CodePudding user response:
Here's one way:
library(dplyr)
Persons <- c(1, 1, 2, 3, 1)
item1 <- c(0, 2, 1, 0, 1)
item2 <- c(1, 2, 2, 1, 1)
item3 <- c(3, 4, 4, 1, 1)
data_1 <- data.frame(Persons, item1, item2, item3)
data_1$Items_raw <- rowSums(data_1[,2:4])
data_1 <- data_1 %>% group_by(Persons) %>% summarize(Items = sum(Items_raw))
CodePudding user response:
In base R you could use tapply
...
tapply(rowSums(df[,-1]), df[,1], sum)
1 2 3
15 7 2
CodePudding user response:
You can use the dplyr
package.
library(dplyr)
df <- data.frame(
Persons = c(1, 1, 2, 3, 1),
item1 = c(0, 2, 1, 0, 1),
item2 = c(1, 2, 2, 1, 1),
item3 = c(3, 4, 4, 1, 1)
)
df %>%
group_by(Persons) %>%
summarise(items = sum(item1, item2, item3))
And you'll obtain:
# A tibble: 3 x 2
Persons items
<dbl> <dbl>
1 1 15
2 2 7
3 3 2
CodePudding user response:
Thanks to combining all the reaction under my post (thanks everyone!), I found a solution to my problem.
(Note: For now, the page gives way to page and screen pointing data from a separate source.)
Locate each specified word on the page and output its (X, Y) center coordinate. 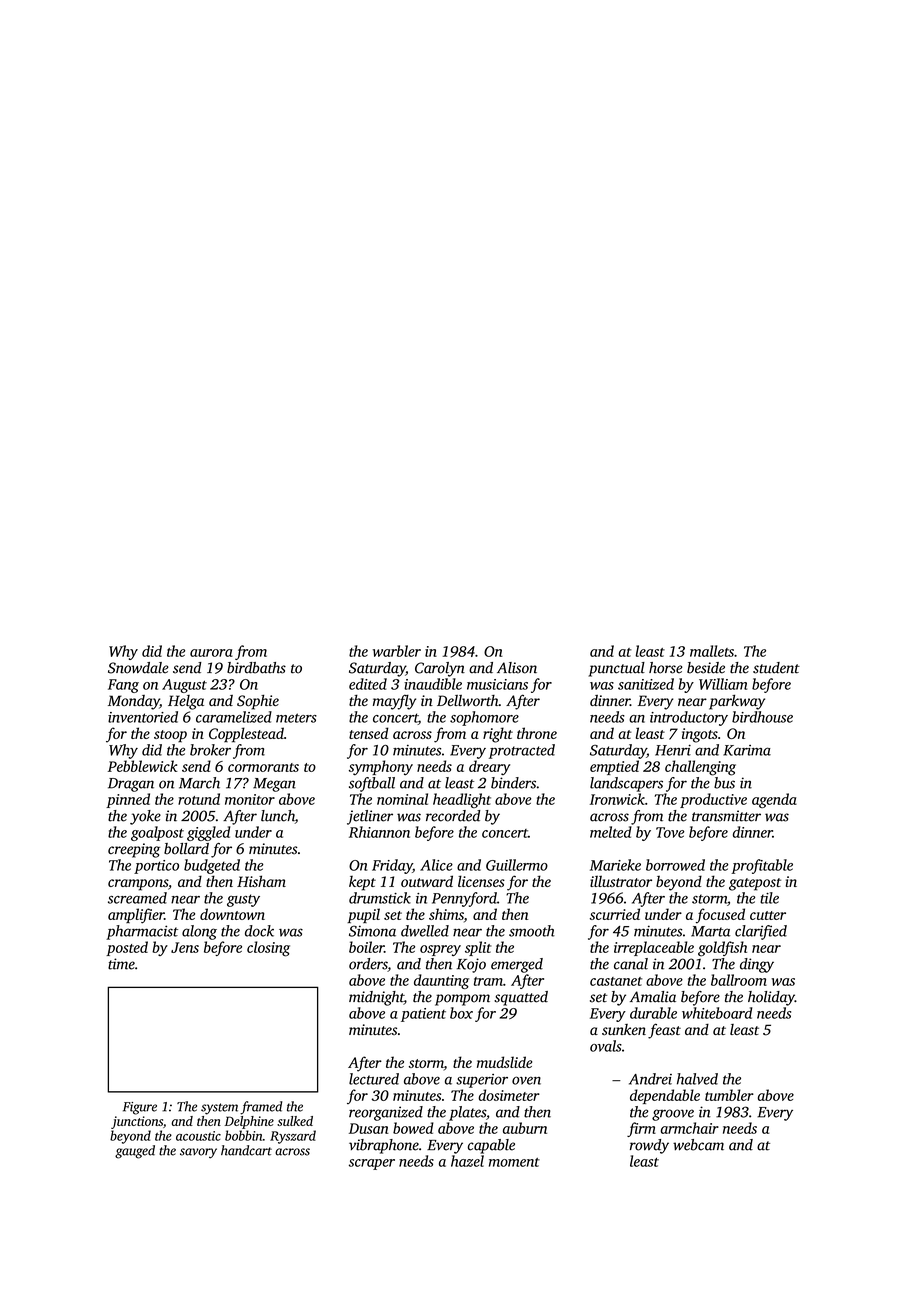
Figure (140, 1108)
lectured (374, 1079)
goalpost (157, 833)
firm (641, 1129)
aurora (211, 653)
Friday (392, 866)
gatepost (755, 884)
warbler (397, 651)
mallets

I solved it the following way:
People = data.frame(People$Persons,
rowSums(People[, 2:522]))
colnames(People) = c("Persons", "Items")
People = ddply(People, "Persons", numcolwise(sum))
Its not a beautiful solution (wish I could do it in 1 line) but it works!